A festa terminou, já perto da hora de almoço, com dois professores a dançar ao ritmo da salsa, merengue, tango e milonga.
De seguida foi a vez do público aprender a dançar, os professores fizeram uma espécie de workshop, onde ensinaram alguns movimentos e passos dessas danças.
E mesmo para concluir a parte dos espectáculos, e porque a fome já começava a apertar, foi distribuído por todos os presentes um exemplar do Jornal “A Liberdade”.
Um projecto realizado pelos alunos adultos e pelas professoras.
Ficou no ar a vontade de continuar com este projecto, no entanto as professoras ainda não sabem se ficam colocadas no mesmo estabelecimento de ensino.

Até podíamos dizer que todos os anos existem festas de encerramento de ano lectivo.
Até podíamos dizer que as crianças vivem todas com a mesma alegria o começo das férias.
Até podíamos dizer que é tudo sempre igual.
Mas não é!







Ainda há crianças que abandonam o ano lectivo a meio para ir trabalhar.
Há crianças que vibram pela primeira vez com a liberdade de poder aprender.
Há crianças que vêm pela primeira vez uma mão que as puxa e as lembra que são crianças.
Há adultos que descobrem pela primeira vez a maravilha da aprendizagem.

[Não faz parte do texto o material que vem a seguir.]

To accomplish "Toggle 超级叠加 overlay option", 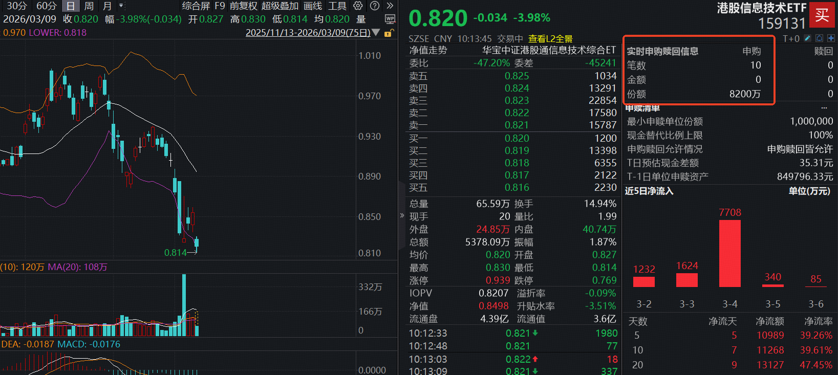I will coord(280,6).
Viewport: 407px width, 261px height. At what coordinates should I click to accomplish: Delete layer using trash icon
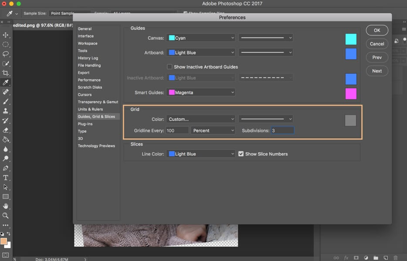coord(395,258)
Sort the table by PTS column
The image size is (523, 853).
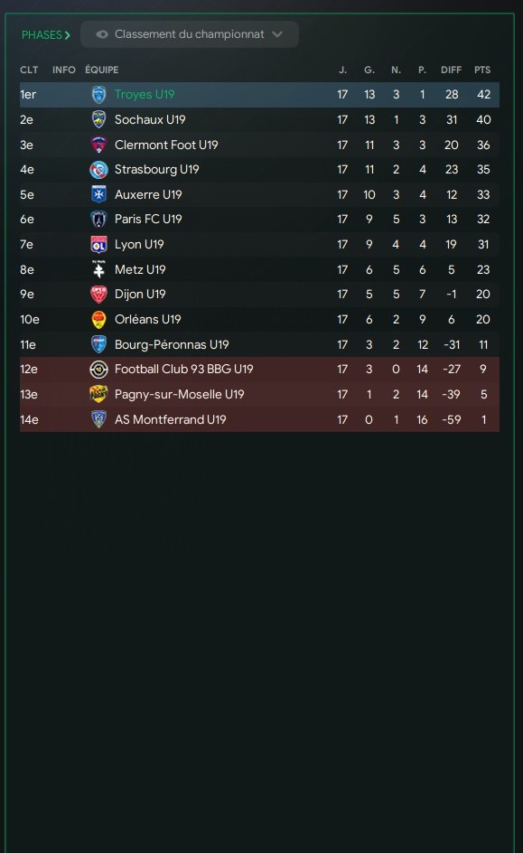tap(482, 70)
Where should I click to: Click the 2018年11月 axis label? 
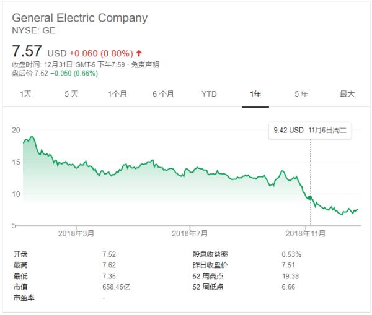pyautogui.click(x=305, y=233)
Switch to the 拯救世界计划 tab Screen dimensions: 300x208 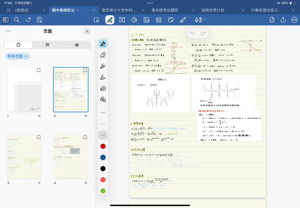pyautogui.click(x=213, y=10)

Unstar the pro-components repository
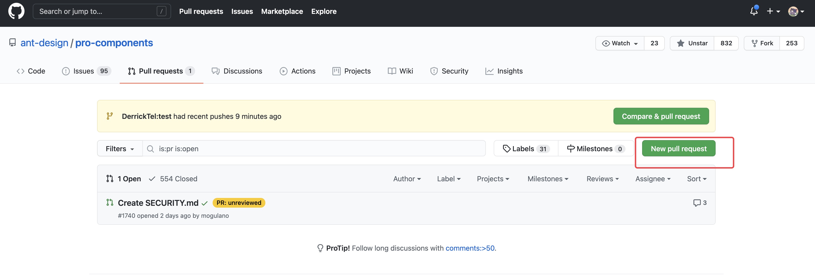coord(692,43)
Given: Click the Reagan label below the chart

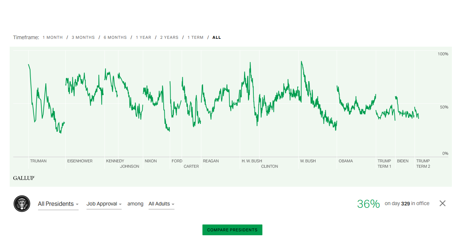Looking at the screenshot, I should pyautogui.click(x=211, y=161).
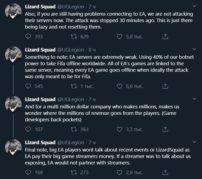Open the chevron menu on the Final note tweet
The image size is (202, 179).
point(194,142)
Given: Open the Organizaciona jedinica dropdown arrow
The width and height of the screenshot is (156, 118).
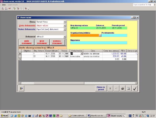Looking at the screenshot, I should tap(100, 35).
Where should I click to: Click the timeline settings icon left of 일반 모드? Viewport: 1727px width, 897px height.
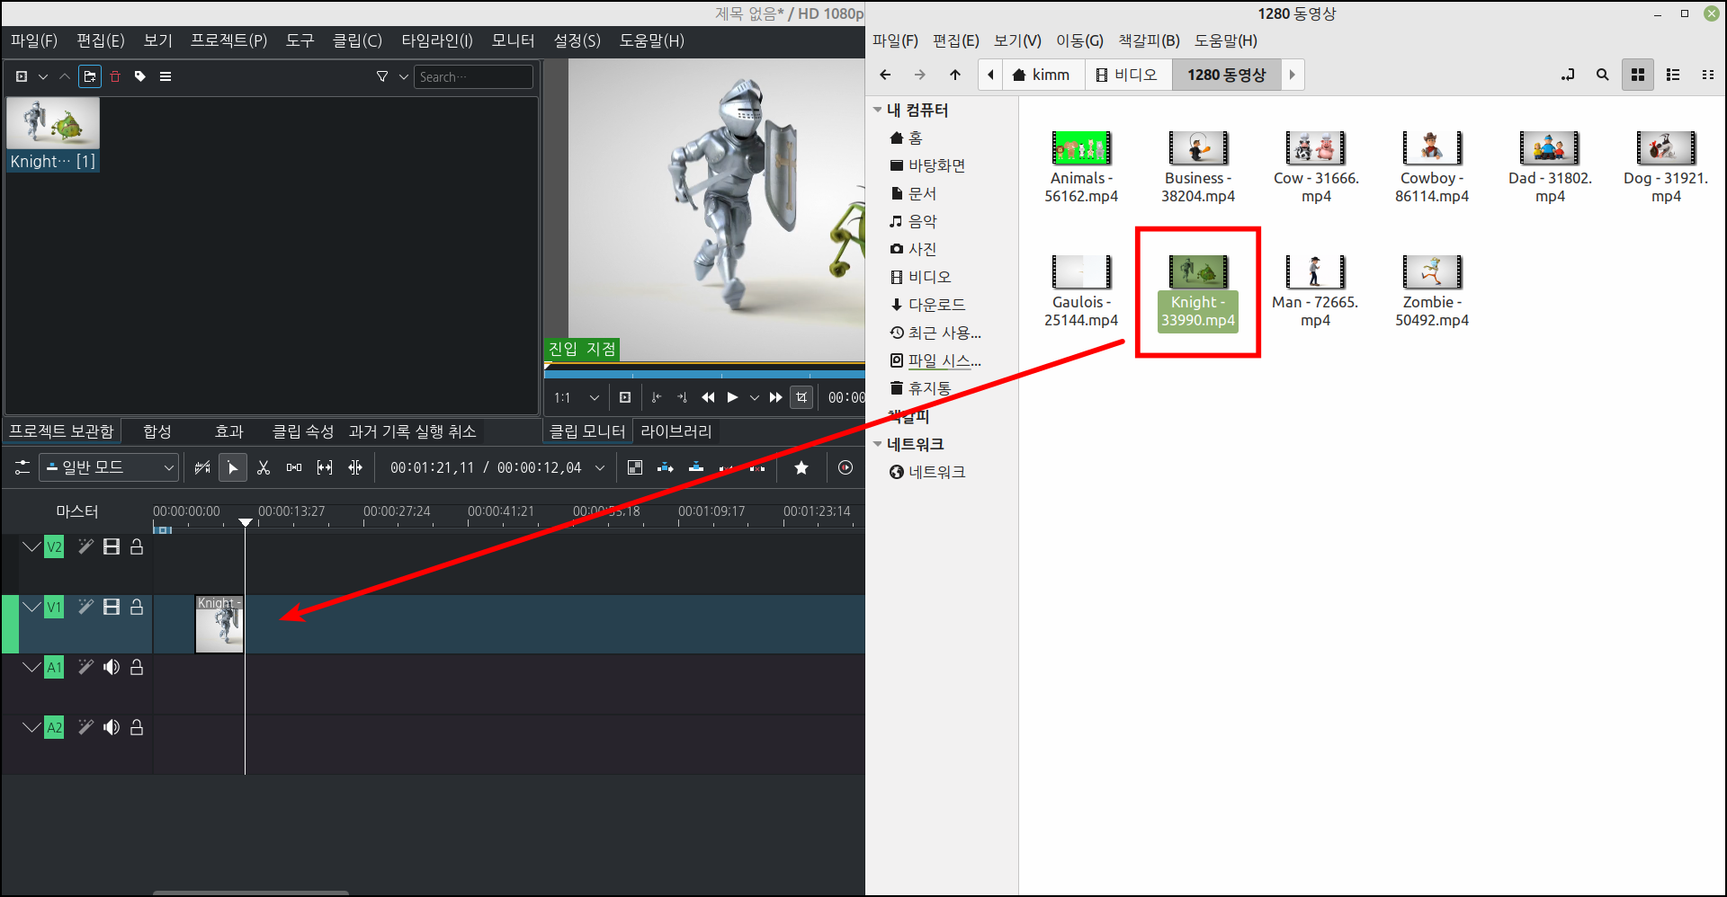(22, 467)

Há culturas que se unem; há radicais que se abrem a novas culturas e a novos conhecimentos.
Há professores humildes que descobrem que não existem apenas para ensinar letras e tabuada.
Há mãos de cores diferentes que se entrelaçam, há sentimentos e emoções novos.
No fundo, há esperança!




“Nasce-se cigano.
Agrada-nos caminhar sobre as estrelas.
Contam-se estranhas histórias sobre ciganos.
Diz-se que lemos nas estrelas e que
Possuímos o filtro do amor.
As pessoas não acreditam nas coisas que não
Sabem explicar.
Nós, pelo contrário, não procuramos explicar

As coisas em que acreditamos.”

Quando se morre deixa-se tudo:
um miserável carroção como
grande imperio.
E nós cremos que nesse
momento, é muito melhor
ser cigano do que rei.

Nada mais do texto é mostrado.